EXERCISE DIRECTIONS: Filter the records, keeping every line that has the string "will".

[Saved entries]
-*-
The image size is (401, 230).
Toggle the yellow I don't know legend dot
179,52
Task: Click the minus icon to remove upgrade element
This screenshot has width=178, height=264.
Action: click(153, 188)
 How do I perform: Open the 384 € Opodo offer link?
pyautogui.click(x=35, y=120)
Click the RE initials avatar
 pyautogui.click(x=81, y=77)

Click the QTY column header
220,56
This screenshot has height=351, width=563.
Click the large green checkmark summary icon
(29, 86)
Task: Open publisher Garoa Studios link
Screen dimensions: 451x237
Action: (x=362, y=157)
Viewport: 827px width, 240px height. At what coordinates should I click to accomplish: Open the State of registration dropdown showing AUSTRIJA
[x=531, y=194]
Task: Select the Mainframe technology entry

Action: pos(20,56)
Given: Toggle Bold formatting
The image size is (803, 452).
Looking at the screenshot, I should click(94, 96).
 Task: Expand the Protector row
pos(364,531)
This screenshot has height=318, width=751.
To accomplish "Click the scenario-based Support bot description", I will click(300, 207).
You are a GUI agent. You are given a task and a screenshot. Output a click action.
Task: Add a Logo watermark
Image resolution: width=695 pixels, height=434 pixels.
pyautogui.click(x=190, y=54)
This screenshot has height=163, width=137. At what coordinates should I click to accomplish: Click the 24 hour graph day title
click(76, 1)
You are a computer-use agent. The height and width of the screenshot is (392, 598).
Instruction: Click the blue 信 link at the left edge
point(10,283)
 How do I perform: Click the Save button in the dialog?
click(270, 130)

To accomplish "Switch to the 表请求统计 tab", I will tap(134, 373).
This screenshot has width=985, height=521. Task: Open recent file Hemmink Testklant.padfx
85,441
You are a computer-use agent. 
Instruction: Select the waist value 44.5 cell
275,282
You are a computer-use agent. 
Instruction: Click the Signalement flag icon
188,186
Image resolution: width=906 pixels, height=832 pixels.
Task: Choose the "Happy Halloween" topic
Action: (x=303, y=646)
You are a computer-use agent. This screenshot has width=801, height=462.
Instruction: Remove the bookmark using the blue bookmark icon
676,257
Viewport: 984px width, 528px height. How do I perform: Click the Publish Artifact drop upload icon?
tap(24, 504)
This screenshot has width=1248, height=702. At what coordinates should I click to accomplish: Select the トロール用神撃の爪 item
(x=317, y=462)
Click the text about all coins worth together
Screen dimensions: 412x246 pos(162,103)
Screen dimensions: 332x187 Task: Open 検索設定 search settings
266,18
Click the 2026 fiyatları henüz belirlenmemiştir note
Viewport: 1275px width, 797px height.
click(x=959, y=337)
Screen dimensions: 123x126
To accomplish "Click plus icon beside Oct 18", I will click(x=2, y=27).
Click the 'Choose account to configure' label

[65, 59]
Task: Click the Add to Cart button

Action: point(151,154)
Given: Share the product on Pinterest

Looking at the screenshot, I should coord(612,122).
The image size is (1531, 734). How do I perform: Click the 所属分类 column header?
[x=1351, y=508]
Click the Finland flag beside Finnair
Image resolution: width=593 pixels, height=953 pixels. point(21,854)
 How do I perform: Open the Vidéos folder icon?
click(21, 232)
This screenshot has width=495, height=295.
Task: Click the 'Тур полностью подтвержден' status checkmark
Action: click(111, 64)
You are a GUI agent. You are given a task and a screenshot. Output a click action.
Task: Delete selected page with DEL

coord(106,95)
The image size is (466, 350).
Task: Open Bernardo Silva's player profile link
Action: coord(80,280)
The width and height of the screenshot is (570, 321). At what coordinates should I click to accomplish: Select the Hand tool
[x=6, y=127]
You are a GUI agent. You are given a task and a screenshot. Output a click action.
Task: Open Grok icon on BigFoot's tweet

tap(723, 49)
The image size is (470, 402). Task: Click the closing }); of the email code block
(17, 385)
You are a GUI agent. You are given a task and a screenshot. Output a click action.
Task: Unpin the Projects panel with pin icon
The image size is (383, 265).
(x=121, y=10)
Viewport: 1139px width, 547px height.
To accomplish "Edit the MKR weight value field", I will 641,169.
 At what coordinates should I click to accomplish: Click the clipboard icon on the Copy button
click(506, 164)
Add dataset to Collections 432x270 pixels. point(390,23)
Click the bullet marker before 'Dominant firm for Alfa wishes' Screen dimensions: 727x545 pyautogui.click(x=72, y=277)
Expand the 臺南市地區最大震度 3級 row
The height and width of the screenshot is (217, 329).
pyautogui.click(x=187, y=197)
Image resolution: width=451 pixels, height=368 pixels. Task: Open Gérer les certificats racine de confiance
-*-
COMPLETED TASK:
To accomplish "Click the scenario-based Support bot description", I will click(300, 207).
To accomplish "Switch to the 表请求统计 tab", I will tap(134, 373).
To accomplish "Click plus icon beside Oct 18", I will click(x=2, y=27).
To accomplish "Edit the MKR weight value field", I will 641,169.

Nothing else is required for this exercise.